_RECORDS SUPPLIED_:

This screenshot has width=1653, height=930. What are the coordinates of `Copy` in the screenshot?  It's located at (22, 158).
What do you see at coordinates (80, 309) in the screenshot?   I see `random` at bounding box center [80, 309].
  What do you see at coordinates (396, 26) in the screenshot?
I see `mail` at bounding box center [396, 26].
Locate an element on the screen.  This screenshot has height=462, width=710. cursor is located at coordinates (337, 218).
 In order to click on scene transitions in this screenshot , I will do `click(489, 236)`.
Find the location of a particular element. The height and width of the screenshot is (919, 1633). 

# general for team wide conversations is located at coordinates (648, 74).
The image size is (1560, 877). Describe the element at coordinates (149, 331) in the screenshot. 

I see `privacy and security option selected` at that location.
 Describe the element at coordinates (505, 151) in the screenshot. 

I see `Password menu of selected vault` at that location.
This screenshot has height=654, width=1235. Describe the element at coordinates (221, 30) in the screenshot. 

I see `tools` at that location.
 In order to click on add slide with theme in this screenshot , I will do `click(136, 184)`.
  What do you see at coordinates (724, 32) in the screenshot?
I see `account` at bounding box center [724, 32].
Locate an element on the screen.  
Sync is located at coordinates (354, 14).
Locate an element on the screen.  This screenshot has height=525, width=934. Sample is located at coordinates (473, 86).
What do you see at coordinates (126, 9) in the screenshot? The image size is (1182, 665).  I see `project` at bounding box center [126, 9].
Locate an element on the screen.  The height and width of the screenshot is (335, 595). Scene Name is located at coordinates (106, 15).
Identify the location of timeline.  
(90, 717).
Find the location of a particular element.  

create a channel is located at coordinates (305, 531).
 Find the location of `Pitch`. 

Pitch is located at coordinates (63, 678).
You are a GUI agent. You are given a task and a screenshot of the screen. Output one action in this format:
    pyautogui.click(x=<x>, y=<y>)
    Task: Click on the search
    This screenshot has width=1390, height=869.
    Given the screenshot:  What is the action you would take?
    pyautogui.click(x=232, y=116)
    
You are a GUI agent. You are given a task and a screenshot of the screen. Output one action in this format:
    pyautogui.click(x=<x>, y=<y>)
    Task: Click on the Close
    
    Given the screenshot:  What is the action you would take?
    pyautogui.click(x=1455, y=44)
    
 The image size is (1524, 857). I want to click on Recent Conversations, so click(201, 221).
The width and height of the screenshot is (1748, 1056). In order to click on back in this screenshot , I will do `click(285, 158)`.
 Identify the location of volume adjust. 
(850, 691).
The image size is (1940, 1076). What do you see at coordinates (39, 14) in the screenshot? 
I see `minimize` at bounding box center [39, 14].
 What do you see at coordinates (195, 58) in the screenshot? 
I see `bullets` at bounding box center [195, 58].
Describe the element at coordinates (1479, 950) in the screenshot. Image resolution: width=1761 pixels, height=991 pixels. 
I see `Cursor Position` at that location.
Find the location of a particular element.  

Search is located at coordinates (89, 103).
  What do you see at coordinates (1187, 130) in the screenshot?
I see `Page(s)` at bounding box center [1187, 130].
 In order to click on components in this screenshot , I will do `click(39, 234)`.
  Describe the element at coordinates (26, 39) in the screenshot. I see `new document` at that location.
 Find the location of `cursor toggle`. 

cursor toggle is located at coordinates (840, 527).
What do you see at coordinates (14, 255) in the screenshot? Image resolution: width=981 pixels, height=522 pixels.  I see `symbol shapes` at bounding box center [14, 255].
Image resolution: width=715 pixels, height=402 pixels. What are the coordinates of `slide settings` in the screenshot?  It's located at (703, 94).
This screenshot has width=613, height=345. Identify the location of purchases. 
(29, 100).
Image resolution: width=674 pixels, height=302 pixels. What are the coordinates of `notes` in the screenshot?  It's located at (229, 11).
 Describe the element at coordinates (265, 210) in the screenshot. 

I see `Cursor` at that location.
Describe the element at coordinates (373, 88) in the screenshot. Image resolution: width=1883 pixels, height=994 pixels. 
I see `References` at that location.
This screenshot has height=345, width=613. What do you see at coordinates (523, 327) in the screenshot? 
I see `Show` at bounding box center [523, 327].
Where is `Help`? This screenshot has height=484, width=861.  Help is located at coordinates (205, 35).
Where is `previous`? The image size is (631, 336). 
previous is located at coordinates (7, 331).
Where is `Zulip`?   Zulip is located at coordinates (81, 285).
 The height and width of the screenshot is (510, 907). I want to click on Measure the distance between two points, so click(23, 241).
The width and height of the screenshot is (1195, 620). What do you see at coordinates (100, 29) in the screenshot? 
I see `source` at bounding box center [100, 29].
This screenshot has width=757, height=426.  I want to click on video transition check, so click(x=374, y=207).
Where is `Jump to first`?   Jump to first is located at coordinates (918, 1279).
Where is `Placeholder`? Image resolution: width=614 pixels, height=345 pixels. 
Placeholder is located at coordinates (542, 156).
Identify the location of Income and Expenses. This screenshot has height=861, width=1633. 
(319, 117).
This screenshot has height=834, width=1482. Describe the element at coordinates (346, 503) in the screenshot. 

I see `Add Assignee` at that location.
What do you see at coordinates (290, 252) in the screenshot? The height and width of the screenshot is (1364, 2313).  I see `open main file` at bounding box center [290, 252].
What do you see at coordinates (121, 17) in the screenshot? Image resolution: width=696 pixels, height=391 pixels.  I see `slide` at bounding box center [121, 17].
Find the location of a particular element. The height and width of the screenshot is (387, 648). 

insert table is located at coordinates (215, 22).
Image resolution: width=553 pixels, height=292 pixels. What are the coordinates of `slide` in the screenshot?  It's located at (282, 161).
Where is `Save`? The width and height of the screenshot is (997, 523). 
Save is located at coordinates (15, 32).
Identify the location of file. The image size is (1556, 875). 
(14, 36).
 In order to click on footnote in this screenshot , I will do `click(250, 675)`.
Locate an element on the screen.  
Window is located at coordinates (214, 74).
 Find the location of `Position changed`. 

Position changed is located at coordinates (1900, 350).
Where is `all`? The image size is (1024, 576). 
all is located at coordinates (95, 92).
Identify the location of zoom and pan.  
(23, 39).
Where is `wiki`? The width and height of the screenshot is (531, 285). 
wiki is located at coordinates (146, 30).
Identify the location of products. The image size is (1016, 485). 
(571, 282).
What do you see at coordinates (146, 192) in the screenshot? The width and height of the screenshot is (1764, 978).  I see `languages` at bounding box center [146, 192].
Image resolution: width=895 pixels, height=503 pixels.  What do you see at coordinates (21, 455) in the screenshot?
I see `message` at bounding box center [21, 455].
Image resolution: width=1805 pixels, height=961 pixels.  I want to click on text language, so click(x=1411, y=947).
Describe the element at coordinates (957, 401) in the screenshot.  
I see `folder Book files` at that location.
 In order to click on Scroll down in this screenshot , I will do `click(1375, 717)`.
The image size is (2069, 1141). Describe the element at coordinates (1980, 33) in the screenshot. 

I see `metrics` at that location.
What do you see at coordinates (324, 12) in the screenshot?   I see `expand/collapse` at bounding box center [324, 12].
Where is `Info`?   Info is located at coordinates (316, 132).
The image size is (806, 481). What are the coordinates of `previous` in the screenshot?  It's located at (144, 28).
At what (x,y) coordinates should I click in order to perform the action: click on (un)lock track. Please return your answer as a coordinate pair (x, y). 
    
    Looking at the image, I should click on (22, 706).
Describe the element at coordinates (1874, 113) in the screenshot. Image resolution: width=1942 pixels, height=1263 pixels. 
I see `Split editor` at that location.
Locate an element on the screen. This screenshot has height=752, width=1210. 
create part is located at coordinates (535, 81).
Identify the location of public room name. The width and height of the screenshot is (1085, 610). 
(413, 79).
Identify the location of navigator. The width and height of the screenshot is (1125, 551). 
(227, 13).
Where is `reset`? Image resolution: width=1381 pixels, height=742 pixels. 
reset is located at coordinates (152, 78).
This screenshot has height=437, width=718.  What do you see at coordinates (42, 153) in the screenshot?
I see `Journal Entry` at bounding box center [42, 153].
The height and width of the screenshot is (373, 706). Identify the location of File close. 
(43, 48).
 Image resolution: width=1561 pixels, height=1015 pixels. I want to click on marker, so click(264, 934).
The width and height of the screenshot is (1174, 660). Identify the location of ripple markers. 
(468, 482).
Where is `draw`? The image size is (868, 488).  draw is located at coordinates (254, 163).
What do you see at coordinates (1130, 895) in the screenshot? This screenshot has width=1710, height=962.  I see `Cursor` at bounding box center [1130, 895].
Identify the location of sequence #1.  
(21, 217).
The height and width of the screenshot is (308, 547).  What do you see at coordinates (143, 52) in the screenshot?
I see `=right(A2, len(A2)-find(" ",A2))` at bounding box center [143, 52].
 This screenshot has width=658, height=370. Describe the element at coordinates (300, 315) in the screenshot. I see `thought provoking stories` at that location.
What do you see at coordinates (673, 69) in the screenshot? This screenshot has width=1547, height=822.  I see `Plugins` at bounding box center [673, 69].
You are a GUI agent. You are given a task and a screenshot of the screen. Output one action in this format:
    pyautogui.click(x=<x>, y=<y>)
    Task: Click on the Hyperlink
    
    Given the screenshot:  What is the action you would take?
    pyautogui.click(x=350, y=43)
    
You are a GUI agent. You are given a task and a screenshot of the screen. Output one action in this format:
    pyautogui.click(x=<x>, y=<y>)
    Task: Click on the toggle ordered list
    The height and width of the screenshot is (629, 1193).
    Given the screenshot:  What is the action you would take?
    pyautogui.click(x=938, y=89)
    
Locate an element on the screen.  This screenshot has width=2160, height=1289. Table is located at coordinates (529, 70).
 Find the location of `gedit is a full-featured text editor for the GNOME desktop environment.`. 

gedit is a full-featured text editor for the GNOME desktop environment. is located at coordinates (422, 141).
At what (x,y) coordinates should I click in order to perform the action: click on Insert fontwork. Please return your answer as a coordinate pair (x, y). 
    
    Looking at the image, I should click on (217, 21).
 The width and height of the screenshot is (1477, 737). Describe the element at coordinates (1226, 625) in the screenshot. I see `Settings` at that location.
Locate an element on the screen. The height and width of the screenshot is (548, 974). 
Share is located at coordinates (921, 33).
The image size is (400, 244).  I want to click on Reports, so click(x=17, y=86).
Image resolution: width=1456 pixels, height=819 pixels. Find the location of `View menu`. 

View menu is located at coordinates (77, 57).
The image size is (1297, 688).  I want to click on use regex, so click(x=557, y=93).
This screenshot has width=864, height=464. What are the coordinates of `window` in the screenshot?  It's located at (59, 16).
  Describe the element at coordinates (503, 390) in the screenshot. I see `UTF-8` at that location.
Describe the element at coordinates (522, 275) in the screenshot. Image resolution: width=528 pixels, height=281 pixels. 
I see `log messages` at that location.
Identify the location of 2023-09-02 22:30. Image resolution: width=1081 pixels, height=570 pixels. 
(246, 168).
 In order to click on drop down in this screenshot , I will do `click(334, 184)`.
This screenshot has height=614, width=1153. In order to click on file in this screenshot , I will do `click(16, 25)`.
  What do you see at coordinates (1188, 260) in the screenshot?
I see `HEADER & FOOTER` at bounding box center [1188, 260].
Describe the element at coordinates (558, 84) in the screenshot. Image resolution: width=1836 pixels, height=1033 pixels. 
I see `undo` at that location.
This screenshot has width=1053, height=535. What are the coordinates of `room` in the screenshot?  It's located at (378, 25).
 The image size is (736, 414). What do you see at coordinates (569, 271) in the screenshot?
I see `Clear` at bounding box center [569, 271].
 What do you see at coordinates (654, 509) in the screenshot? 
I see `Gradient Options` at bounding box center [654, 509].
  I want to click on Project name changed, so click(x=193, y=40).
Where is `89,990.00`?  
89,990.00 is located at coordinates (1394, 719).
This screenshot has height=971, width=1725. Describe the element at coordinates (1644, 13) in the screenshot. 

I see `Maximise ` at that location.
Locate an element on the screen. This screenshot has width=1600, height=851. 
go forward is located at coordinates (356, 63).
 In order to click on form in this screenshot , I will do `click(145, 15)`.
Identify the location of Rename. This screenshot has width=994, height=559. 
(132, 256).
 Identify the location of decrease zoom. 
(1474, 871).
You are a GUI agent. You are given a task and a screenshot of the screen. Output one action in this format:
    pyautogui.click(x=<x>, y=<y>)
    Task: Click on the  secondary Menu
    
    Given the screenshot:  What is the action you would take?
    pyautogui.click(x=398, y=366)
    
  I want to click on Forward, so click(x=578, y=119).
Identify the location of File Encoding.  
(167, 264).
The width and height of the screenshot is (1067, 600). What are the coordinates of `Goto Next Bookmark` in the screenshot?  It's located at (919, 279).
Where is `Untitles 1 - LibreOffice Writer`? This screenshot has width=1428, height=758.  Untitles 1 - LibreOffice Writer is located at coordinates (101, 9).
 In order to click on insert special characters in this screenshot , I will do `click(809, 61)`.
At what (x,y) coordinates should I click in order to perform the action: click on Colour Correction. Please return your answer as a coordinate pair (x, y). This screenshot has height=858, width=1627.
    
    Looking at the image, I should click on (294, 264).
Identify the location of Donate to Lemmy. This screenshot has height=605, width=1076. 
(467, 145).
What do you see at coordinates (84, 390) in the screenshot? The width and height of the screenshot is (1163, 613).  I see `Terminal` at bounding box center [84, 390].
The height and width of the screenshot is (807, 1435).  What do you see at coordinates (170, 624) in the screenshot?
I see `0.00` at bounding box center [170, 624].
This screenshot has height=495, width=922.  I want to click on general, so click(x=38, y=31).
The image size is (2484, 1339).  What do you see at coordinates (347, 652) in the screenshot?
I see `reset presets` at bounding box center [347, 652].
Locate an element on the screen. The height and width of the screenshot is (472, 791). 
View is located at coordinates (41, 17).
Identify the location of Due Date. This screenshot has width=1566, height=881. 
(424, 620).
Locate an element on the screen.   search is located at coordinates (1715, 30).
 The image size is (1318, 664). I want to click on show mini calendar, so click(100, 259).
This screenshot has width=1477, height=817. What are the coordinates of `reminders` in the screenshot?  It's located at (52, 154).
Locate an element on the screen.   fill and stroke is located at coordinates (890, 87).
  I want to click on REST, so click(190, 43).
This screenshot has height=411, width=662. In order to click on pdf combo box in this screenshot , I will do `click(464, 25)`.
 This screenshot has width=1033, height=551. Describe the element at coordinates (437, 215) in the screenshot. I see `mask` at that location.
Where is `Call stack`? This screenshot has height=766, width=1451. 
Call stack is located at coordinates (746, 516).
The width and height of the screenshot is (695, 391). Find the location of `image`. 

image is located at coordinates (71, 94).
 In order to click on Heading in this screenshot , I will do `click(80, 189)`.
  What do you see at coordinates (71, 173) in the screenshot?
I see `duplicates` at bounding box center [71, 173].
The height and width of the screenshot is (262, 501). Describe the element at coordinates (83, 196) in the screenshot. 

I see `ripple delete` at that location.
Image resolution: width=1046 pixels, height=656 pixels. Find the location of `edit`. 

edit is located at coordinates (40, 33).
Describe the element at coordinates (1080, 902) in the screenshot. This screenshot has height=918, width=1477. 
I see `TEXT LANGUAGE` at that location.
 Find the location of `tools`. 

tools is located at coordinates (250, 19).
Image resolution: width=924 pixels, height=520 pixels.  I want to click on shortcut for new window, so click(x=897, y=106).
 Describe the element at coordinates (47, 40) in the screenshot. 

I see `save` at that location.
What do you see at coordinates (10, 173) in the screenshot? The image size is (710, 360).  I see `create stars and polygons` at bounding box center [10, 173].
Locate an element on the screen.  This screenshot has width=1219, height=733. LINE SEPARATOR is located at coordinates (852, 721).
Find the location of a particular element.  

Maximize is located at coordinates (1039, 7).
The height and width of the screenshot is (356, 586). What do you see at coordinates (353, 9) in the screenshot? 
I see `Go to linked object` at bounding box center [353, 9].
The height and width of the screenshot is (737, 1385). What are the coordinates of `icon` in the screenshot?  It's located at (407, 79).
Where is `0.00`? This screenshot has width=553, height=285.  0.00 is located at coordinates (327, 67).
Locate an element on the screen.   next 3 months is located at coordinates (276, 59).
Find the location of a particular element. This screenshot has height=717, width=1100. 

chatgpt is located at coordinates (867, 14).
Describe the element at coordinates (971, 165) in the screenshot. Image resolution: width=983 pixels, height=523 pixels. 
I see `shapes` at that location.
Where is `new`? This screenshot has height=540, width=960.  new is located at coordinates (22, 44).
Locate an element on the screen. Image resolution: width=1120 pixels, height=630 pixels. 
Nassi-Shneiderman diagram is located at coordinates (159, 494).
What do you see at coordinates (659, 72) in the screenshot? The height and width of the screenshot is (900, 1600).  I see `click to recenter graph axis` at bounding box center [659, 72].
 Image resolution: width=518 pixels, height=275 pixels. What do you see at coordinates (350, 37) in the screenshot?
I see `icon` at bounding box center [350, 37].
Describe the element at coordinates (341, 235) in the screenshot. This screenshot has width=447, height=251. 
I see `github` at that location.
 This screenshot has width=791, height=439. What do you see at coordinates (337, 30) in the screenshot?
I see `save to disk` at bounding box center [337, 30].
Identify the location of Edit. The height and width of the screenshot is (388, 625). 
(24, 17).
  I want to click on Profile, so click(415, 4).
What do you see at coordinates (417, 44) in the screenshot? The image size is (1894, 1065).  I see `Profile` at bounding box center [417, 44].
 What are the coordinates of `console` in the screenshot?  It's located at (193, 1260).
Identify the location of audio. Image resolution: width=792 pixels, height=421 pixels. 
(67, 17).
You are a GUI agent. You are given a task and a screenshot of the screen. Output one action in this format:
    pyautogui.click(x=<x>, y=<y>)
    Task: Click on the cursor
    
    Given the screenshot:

_THE PROBLEM_: Please repeat the lines from the first one through the line containing "In order to click on scene", switching "scene transitions" to "slide transitions" and leaving everything else as it is.

_RESULT OF THE TASK_:
This screenshot has width=1653, height=930. What are the coordinates of `Copy` in the screenshot?  It's located at (22, 158).
What do you see at coordinates (80, 309) in the screenshot?   I see `random` at bounding box center [80, 309].
  What do you see at coordinates (396, 26) in the screenshot?
I see `mail` at bounding box center [396, 26].
Locate an element on the screen.  This screenshot has height=462, width=710. cursor is located at coordinates (337, 218).
 In order to click on slide transitions in this screenshot , I will do `click(489, 236)`.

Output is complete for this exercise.